Child Tax Credit Portal, Updates and More: 2 Actions You Must Take If IRS Overpaid You

Child Tax Credit Portal, Updates and More: 2 Actions You Must Take If IRS Overpaid You
Government law specified that excess amount on the child tax credit must be paid back on your 2021 tax return. To avoid any inconvenience, there are two actions you can take if the IRS accidentally overpaid you. Photo : Bryan Bedder/Getty Images

Government law specified that excess amount on the child tax credit must be paid back on your 2021 tax return. To avoid any inconvenience, there are two actions you can take if the IRS accidentally overpaid you.

Child tax credit payments have been sent out to eligible families starting July. Unfortunately, significant changes have been also added to the 2021 child tax credit, and this includes paying back extra money that exceeds your eligibility.

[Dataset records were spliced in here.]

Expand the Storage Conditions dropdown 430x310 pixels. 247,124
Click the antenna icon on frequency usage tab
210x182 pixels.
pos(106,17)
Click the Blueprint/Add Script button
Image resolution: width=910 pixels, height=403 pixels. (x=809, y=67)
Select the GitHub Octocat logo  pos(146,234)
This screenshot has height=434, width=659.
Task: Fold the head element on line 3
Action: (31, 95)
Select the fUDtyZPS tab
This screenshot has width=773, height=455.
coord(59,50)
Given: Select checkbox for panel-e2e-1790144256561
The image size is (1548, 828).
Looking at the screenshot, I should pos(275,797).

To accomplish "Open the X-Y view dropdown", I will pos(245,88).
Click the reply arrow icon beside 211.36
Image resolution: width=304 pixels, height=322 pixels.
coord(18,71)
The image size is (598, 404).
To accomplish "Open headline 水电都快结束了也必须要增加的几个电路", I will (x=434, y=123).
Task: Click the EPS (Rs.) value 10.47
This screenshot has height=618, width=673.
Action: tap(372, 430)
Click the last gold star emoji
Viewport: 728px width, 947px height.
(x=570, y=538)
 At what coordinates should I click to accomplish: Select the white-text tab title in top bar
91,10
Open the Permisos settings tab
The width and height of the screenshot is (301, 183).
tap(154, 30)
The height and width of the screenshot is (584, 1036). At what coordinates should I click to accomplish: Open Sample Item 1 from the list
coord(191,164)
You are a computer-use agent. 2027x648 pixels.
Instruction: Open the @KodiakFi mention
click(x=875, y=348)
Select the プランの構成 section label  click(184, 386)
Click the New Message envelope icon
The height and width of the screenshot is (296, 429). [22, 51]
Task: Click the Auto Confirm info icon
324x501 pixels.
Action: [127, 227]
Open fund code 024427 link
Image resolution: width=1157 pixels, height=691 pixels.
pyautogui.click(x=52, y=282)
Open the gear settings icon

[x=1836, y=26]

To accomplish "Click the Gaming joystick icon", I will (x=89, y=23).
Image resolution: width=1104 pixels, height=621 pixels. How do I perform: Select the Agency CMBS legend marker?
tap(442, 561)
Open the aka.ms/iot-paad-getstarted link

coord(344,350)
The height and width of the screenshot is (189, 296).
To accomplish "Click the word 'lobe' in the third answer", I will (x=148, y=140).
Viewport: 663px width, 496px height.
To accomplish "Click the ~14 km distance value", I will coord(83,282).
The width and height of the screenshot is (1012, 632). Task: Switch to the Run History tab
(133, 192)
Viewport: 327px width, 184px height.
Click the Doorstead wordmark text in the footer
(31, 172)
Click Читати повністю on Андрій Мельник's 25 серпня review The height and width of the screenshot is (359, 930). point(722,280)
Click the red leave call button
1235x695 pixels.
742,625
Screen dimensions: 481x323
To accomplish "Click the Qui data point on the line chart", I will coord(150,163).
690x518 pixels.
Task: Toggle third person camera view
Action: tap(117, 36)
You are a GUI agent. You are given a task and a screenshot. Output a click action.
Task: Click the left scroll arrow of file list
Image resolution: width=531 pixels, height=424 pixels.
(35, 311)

The IRS is scheduled to pay half of the total child tax credit money as monthly recurring payments this year. However, the second half of the payment would be released as a one-time-payment during tax season next year.

Kiplinger warned that overpayments will be fairly common on the child tax credit for many different reasons.

IRS Overpaid Child Tax Credit

In highlight, IRS uses 2019 or 2020 tax returns to check your eligibility status, depending on which one is more recently filed. Unfortunately, this does not accurately reflect your status. You might have gained new dependents this 2021, or your adjusted gross income (AGI) might have improved. Changes like these would be noted on your 2021 tax return, resulting in new eligibility and monetary budgets for your child tax credit.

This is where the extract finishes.